Si le passage en Ligue 2 n’est pas obligatoire, il reste très important dans le processus de progression des jeunes joueuses françaises. "Camille Droguet, Vaciana Gomis, Coline Franchelin … On a de plus en plus d’exemples qui montrent que les filles arrivent à faire cette transition entre les deux divisions", poursuit Aurélie Lopez.
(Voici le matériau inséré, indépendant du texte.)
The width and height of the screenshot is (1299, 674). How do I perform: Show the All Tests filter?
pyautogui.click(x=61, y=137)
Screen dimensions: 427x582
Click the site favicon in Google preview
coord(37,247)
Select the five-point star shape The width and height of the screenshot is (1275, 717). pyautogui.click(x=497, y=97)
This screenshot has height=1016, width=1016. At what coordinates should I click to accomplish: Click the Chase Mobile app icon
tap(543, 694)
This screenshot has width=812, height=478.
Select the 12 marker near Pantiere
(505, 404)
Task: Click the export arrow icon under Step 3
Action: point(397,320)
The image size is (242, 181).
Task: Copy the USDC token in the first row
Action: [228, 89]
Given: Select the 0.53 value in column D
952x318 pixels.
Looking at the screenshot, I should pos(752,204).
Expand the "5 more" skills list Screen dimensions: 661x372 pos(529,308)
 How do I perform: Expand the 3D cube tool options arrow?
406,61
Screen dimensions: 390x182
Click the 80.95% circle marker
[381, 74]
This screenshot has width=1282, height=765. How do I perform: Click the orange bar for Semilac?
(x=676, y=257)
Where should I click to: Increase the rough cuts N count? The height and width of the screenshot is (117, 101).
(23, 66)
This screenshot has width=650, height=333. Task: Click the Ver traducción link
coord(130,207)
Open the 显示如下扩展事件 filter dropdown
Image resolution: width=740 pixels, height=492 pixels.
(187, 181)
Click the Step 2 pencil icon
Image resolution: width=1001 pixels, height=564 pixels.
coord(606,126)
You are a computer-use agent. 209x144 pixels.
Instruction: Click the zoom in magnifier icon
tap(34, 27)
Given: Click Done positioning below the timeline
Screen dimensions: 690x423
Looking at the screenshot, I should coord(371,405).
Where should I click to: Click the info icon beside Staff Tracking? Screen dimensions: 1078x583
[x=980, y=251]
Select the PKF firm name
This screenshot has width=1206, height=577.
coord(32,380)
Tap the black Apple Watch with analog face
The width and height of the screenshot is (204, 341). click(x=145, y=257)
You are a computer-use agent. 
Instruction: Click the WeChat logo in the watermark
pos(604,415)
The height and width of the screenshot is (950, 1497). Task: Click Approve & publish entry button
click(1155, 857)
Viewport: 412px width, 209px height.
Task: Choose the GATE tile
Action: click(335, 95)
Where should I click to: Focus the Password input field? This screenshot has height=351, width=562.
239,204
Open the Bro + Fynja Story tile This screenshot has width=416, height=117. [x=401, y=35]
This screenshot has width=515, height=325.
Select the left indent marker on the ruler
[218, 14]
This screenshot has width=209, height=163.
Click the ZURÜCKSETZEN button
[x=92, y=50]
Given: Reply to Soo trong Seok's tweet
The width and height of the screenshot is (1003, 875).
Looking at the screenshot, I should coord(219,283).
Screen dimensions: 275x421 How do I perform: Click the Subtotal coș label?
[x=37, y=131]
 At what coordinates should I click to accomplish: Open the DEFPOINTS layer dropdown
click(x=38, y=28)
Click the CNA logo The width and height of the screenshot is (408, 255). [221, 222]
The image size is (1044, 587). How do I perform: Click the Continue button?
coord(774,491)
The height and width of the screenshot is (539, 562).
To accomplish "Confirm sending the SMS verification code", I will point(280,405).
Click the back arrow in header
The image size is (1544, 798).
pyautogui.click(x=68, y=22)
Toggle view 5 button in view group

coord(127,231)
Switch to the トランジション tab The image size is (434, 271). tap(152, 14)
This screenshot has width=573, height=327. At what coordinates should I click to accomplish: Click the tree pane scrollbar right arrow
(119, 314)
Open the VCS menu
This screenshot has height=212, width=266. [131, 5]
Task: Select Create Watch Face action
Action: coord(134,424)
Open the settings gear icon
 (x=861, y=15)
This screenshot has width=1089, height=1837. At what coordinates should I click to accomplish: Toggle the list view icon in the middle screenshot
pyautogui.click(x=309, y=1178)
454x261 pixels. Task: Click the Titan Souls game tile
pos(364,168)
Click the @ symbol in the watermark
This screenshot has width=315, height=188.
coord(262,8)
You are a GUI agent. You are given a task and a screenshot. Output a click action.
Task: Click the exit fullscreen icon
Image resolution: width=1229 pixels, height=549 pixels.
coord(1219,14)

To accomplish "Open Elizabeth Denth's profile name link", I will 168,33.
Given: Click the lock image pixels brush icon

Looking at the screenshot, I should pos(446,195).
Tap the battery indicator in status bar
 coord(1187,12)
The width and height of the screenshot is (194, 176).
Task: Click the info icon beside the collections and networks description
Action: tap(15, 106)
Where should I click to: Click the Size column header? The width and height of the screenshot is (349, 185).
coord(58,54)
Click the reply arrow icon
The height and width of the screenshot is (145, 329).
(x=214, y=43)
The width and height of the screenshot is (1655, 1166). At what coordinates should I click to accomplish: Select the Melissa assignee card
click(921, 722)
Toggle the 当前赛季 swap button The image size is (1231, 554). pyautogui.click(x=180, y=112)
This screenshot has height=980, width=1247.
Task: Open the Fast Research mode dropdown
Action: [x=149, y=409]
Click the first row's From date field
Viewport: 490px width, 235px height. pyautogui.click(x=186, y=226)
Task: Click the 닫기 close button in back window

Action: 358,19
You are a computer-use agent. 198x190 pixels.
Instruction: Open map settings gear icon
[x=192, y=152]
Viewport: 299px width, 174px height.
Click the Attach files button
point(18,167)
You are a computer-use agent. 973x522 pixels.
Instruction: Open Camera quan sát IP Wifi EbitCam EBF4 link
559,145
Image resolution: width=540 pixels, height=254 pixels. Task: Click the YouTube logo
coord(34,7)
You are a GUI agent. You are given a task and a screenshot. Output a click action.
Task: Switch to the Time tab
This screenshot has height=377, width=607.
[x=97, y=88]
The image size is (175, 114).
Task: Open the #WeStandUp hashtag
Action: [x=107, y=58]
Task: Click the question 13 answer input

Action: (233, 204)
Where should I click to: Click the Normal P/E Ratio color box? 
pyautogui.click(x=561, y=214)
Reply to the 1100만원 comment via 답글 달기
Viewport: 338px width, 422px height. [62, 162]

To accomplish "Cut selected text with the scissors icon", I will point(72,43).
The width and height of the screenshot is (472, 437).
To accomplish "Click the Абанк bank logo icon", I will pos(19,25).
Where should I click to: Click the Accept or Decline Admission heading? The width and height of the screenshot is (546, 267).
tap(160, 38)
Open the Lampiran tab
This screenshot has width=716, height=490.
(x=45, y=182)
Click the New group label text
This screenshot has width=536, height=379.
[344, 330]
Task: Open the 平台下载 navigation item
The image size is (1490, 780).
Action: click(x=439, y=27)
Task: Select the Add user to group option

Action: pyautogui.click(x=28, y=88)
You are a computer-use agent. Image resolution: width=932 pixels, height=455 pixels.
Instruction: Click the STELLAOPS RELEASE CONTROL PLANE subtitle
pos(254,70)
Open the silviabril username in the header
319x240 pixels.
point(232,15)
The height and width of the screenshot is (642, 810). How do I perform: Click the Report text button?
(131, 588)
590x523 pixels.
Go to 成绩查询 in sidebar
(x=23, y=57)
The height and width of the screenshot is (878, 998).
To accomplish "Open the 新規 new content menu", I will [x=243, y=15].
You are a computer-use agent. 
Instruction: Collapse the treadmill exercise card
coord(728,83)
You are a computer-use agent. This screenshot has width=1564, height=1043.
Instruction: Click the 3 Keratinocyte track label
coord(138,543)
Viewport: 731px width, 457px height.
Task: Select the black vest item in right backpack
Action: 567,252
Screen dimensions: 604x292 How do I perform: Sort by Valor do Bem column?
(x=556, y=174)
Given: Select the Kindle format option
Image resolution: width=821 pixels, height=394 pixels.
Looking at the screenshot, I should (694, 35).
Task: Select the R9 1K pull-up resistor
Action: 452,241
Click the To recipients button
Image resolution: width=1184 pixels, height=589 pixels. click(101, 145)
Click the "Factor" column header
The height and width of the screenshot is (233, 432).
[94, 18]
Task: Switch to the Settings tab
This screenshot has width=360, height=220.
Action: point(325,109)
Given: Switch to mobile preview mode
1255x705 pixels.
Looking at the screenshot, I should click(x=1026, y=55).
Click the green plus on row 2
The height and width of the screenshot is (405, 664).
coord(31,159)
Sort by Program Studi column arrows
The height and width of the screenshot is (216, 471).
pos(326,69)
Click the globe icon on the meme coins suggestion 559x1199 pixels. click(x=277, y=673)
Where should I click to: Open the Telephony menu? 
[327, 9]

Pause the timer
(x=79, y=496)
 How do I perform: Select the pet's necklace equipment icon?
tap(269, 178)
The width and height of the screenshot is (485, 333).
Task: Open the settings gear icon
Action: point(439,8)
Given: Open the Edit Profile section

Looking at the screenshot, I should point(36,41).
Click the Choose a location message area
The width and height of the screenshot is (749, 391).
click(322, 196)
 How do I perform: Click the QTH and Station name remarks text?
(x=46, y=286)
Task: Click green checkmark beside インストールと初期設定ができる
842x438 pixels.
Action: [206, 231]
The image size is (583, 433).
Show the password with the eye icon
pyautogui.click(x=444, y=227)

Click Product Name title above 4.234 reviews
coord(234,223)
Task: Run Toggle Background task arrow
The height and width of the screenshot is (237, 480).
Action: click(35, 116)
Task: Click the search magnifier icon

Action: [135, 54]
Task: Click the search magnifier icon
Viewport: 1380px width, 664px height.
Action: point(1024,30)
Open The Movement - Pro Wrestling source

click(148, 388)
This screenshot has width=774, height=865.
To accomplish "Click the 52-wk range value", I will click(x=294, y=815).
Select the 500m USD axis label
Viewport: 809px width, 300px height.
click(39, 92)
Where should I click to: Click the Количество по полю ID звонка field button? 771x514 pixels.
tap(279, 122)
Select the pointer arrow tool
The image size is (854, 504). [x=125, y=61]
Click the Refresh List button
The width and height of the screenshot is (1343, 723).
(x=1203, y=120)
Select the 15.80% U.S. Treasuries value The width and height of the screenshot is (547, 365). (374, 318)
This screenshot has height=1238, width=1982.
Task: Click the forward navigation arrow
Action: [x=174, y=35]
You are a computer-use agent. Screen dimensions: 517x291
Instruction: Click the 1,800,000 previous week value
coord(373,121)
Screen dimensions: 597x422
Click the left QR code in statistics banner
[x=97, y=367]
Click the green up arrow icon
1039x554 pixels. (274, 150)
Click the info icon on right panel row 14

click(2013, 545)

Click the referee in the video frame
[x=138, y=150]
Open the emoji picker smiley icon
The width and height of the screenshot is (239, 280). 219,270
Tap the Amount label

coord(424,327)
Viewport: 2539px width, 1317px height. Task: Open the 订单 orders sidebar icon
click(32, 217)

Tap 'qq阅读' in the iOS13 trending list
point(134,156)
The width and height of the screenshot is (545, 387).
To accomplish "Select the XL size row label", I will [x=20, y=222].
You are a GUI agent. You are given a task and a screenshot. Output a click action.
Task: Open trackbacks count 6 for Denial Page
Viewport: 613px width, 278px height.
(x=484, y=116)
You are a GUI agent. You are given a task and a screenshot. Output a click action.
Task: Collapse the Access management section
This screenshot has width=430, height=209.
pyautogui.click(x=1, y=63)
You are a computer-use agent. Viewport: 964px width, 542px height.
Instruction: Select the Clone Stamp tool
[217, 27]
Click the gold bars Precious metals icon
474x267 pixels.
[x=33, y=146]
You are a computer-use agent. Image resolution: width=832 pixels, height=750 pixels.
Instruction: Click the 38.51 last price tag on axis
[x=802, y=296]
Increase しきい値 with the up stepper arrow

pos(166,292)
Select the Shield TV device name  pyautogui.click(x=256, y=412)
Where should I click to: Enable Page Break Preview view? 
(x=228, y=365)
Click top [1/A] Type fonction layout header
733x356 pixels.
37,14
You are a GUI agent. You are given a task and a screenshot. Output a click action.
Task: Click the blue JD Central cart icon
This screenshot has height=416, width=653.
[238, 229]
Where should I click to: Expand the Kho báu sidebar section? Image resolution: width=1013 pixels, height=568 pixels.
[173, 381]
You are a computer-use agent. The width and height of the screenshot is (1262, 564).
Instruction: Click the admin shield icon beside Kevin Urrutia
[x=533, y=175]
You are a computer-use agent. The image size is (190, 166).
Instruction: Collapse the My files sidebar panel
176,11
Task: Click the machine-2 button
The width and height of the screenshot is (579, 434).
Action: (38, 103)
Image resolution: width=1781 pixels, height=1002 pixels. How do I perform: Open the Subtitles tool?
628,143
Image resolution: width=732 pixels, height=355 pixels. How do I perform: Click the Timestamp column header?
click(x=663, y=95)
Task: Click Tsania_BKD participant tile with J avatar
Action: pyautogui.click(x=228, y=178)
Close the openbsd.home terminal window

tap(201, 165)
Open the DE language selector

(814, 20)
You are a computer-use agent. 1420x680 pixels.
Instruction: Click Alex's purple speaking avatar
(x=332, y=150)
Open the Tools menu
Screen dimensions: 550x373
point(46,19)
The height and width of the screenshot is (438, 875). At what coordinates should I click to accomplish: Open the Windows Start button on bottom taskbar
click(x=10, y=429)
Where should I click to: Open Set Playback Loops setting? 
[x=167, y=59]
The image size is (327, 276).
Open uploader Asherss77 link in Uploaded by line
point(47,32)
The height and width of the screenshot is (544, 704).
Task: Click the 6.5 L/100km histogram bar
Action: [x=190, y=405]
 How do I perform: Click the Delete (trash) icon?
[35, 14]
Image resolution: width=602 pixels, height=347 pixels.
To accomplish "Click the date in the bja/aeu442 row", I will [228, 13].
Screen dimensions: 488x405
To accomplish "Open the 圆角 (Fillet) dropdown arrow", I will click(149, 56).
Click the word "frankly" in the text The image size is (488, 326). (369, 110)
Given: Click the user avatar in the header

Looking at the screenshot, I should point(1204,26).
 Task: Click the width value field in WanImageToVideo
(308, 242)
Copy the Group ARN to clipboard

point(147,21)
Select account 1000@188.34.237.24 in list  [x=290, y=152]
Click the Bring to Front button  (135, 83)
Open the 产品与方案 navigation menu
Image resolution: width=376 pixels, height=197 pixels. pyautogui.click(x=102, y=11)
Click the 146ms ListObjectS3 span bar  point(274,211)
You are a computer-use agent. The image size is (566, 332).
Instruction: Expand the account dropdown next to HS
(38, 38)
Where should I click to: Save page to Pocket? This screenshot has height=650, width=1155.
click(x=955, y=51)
Certaines se sont installées durablement en Ligue Féminine, voire en Équipe de France, à l’image de Marième Badiane qui a commencé à Reims et qui compte aujourd'hui plus de 55 sélections avec les Bleues. "De toute façon, les joueuses qui ont le niveau, on les retrouvera en Ligue un jour ou l’autre, c’est une certitude", conclut Grégory Halin. "Si elles travaillent et qu’elles ont de la qualité, les clubs ne sont pas bêtes et vont les recruter en temps voulu."
Fatoumata Touré : « Ne pas brûler les étapes »
Quatrième du mondial avec l’Équipe de France U19 cet été, Fatoumata Touré (en photographie) se développe en LF2 depuis un peu plus d’un an. "À ma sortie du Pôle France en septembre 2022, j’ai fait le choix de rejoindre Monaco en deuxième division", explique la meneuse de 19 ans. "Pour moi, c’est le meilleur endroit pour se développer et progresser. On a des responsabilités. Avec le Pôle, je jouais déjà à ce niveau. Ça a surement influencé ma décision. Au moins, je ne plongeais pas dans l’inconnu." Même si Fatoumata Touré garde un bon souvenir de cette première saison professionnelle, elle reconnait un gouffre de niveau entre le Pôle et les clubs de LF2, ainsi qu'une adaptation compliquée. "L’intensité et l’exigence n’ont absolument rien à voir. C’était bien plus dur à Monaco", admet la joueuse qui tournait à 8.8 points de moyenne par match en Principauté. Le tout en 27 minutes de temps de jeu. "Dans un club extérieur, l’enjeu est beaucoup plus important. On joue vraiment pour gagner et essayer d’atteindre les objectifs fixés par le club."
À l’issue de l’exercice 2022-2023, Monaco est relégué en NF1 et Fatoumata Touré décide de poursuivre son apprentissage en LF2, à seulement 20 kilomètres à l’ouest du Rocher. Elle signe donc à Nice, champion de NF1, vainqueur du Trophée Coupe de France et récent promu en deuxième division. "Je suis encore dans ma jeunesse et j’ai encore énormément à apprendre. C’était un choix logique pour moi. Le plus important, c’est de ne pas brûler les étapes. Bien sûr, à long terme, j’espère rejoindre la Ligue Féminine. Mais je ne veux pas y aller trop tôt pour regretter ensuite. Je ferai le grand saut quand je me sentirai prête à 100%, pas avant."